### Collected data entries
[Start of section]

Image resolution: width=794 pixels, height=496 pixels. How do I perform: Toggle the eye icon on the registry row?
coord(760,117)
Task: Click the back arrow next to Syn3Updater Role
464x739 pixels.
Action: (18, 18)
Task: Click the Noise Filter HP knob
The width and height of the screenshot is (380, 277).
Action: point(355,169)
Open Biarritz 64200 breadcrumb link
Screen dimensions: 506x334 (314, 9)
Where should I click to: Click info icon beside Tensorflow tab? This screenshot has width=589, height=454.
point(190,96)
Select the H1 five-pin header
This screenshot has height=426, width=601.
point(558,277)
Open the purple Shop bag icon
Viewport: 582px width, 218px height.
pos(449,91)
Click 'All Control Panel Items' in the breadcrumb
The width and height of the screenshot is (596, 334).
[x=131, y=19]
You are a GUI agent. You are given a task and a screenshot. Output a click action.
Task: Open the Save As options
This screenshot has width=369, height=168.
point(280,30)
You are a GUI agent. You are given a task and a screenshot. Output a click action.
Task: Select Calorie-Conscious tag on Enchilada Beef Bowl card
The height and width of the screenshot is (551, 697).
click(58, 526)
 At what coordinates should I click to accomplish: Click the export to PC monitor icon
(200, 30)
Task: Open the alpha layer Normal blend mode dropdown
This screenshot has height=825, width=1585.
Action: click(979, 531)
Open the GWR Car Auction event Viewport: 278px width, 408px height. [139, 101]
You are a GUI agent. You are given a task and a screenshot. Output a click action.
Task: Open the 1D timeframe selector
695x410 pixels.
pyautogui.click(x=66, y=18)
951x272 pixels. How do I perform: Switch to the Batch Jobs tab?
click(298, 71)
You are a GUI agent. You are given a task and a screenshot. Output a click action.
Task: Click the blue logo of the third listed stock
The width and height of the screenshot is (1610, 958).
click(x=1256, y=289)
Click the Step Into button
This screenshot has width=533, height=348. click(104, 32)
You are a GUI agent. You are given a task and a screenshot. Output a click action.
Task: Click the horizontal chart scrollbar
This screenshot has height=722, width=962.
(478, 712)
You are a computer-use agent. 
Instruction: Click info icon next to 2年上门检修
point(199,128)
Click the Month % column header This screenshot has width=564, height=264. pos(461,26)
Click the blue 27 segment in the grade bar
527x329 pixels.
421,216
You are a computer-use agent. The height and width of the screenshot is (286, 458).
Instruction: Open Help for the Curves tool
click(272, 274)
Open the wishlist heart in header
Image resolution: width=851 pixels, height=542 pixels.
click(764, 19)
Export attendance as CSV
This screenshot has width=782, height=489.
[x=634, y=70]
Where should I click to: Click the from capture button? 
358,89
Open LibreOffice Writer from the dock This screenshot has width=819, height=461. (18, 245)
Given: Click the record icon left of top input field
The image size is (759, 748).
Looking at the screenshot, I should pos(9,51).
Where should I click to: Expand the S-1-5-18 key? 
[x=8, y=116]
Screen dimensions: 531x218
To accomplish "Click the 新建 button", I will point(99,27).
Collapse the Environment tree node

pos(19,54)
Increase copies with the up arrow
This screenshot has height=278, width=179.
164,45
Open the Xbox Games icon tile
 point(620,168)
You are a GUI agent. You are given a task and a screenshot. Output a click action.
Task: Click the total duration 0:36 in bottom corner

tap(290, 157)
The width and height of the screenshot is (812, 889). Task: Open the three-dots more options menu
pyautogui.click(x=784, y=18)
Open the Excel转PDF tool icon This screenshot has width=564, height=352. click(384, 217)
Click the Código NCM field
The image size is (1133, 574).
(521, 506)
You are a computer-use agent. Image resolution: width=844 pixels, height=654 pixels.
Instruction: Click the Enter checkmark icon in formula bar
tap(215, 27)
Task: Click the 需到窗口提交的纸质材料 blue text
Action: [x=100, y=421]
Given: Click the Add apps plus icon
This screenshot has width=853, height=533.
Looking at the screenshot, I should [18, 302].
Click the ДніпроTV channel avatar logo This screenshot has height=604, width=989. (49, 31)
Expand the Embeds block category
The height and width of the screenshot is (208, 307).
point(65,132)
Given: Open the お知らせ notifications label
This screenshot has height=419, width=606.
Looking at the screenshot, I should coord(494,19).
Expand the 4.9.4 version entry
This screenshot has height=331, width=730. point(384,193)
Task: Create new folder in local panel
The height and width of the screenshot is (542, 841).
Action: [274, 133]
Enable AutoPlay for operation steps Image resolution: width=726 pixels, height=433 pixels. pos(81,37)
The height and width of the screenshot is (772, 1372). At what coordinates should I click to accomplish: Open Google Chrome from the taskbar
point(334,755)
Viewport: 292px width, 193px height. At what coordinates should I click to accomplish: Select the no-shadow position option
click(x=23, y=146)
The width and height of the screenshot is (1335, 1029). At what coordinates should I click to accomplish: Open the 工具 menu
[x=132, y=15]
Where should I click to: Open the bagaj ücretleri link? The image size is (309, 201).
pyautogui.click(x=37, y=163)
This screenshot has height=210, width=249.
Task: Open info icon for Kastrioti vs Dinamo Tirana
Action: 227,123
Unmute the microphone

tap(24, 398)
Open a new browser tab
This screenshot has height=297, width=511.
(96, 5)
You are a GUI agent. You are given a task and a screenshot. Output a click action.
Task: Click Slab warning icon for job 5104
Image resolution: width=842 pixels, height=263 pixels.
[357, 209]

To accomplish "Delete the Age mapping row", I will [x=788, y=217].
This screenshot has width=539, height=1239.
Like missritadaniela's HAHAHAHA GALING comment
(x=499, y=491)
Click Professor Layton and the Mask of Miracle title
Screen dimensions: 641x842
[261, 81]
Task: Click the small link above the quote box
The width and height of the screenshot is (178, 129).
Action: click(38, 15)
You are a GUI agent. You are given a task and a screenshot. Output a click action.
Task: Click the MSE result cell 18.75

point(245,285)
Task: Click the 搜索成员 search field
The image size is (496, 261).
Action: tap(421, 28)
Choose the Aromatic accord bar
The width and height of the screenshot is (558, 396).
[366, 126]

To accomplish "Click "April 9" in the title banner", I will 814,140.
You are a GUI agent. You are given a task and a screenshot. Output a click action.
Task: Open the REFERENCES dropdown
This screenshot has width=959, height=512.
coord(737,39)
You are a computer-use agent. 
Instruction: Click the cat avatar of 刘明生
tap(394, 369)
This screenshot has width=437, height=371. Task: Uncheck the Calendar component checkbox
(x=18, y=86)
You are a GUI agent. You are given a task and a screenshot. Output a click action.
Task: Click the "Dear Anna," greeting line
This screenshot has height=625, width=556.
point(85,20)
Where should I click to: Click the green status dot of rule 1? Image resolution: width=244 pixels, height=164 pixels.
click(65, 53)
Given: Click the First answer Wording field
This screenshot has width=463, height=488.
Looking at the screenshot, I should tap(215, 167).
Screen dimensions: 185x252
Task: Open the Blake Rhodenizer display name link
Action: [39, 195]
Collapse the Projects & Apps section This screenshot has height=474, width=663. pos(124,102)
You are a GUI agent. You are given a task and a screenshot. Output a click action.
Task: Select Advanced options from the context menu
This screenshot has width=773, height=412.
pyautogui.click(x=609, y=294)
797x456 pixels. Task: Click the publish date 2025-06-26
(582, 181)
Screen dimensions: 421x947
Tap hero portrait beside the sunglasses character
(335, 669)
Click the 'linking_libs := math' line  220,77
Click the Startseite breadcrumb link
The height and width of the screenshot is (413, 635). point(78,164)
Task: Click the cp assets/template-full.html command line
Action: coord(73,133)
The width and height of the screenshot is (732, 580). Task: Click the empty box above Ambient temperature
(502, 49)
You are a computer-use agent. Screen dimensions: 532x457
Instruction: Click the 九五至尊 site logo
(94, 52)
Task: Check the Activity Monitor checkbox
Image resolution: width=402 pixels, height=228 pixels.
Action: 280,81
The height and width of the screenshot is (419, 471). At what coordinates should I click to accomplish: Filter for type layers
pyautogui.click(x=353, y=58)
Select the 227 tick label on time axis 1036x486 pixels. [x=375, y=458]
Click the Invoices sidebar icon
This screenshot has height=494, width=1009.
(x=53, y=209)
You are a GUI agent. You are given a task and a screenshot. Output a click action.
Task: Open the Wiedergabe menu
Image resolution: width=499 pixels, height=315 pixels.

[End of section]

### WHAT TO PRODUCE
Give again, exactly as written, the lines running from the first line of the data above through the line that contains "Open the GWR".

### EXERCISE OUTPUT
Image resolution: width=794 pixels, height=496 pixels. How do I perform: Toggle the eye icon on the registry row?
coord(760,117)
Task: Click the back arrow next to Syn3Updater Role
464x739 pixels.
Action: (18, 18)
Task: Click the Noise Filter HP knob
The width and height of the screenshot is (380, 277).
Action: point(355,169)
Open Biarritz 64200 breadcrumb link
Screen dimensions: 506x334 (314, 9)
Where should I click to: Click info icon beside Tensorflow tab? This screenshot has width=589, height=454.
point(190,96)
Select the H1 five-pin header
This screenshot has height=426, width=601.
point(558,277)
Open the purple Shop bag icon
Viewport: 582px width, 218px height.
pos(449,91)
Click 'All Control Panel Items' in the breadcrumb
The width and height of the screenshot is (596, 334).
[x=131, y=19]
You are a GUI agent. You are given a task and a screenshot. Output a click action.
Task: Open the Save As options
This screenshot has width=369, height=168.
point(280,30)
You are a GUI agent. You are given a task and a screenshot. Output a click action.
Task: Select Calorie-Conscious tag on Enchilada Beef Bowl card
The height and width of the screenshot is (551, 697).
click(58, 526)
 At what coordinates should I click to accomplish: Click the export to PC monitor icon
(200, 30)
Task: Open the alpha layer Normal blend mode dropdown
This screenshot has height=825, width=1585.
Action: click(979, 531)
Open the GWR Car Auction event Viewport: 278px width, 408px height. [139, 101]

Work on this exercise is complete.